Церемония вручения премии всегда проходит 10 декабря, в годовщину смерти Нобеля, и сопровождается дресс-кодом: фраки или вечерние платья. Я переживал, что моя невестка Мелисса еще не прибыла из США, но когда мы направились в зал, я заметил, что она все-таки успела войти всего за несколько минут до закрытия дверей, и мы обменялись улыбками. Явилась королевская семья, и начались речи – по-шведски, – чередующиеся с музыкой в исполнении стокгольмского филармонического оркестра. Мы получили сертификаты и медали из рук короля, поклонились и вернулись на места.
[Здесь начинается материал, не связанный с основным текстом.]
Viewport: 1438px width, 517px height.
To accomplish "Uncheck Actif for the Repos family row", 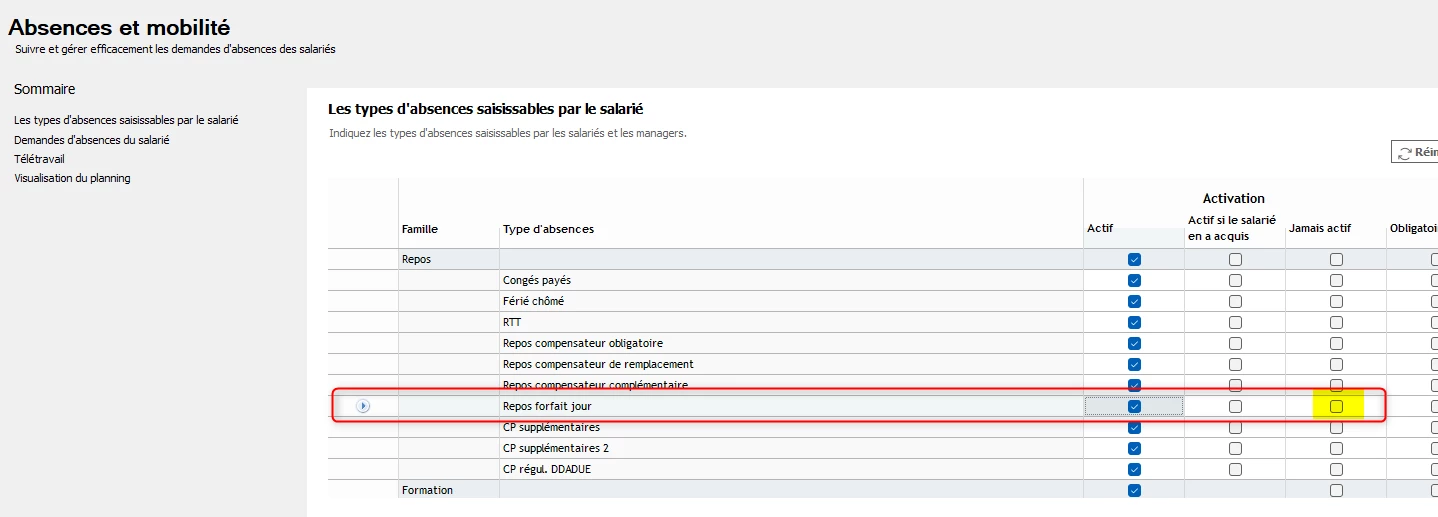I will pos(1134,259).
Король участвовал в такой церемонии год за годом, и было видно, насколько это ему наскучило.

Кульминацией вечера стал банкет, который в Швеции транслируют по телевидению и интернету. Думаю, мне и в голову не пришло бы целый вечер смотреть на каких-то незнакомцев и их застолье, но там были и речи, и развлечения. Лауреатам полагалось почетное место за длинным столом в центре грандиозного зала. Каждый из нас со своей парой входил в зал по шикарной лестнице и занимал место. Веру, сидевшую на несколько мест правее от меня, сопровождал немецкий вице-канцлер. Возглавляла процессию Ада, которую сопровождал король, а за ними шли королева и глава Нобелевского комитета. Следующим шел я, и мне компанию составила Виктория, кронпринцесса шведская. Она явно была любимицей прессы, поэтому, когда мы входили в зал, нас ослепило вспышками фотоаппаратов, и я едва видел ступеньки под ногами. Наконец все заняли свои места, и справа от меня оказалась Ада, а слева – принцесса и Том. Выяснилось, что принцесса некоторое время училась в Йеле, и мы с Томом поспрашивали ее об этом, однако разговор не получился таким легким, как общение с Адой, которая с иронией поддерживала наши общие темы.